Aw niver did think tuh say t’ day ut Aw mud lave th’ owld place—but Aw daht it’s nigh at hend! ’
This lamentation drew no notice from me; I went briskly to work; sighing to remember a period when it would have been all merry fun; but compelled speedily to drive off the remembrance.
It racked me to recall past happiness, and the greater peril there was of conjuring up its apparition, the quicker the thible ran round, and the faster the handfuls of meal fell into the water.
Joseph beheld my style of cookery with growing indignation.
‘Thear!’ he ejaculated. ‘Hareton, thah willn’t sup thy porridge tuh neeght; they’ll be nowt bud lumps as big as maw nave. Thear, agean! Aw’d fling in bowl un all, if Aw wer yah! Thear, pale t’ guilp off, un’ then yah’ll hae done wi’t. Bang, bang. It’s a marcy t’bothom isn’t deaved aht!’
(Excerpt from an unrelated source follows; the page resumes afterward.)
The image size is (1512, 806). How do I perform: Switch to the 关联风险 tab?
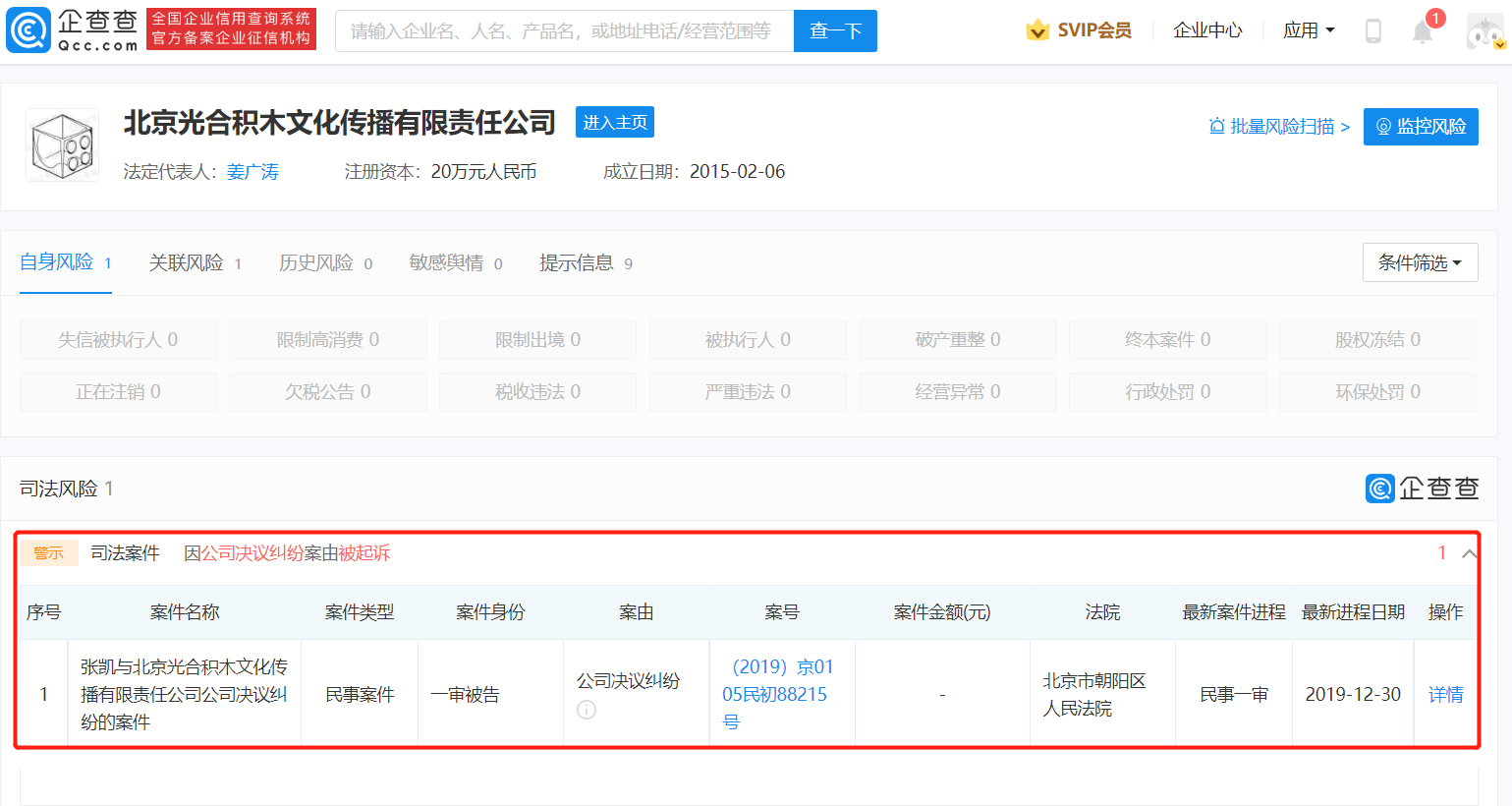click(195, 262)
It was rather a rough mess, I own, when poured into the basins; four had been provided, and a gallon pitcher of new milk was brought from the dairy, which Hareton seized and commenced drinking and spilling from the expansive lip.
I expostulated, and desired that he should have his in a mug; affirming that I could not taste the liquid treated so dirtily.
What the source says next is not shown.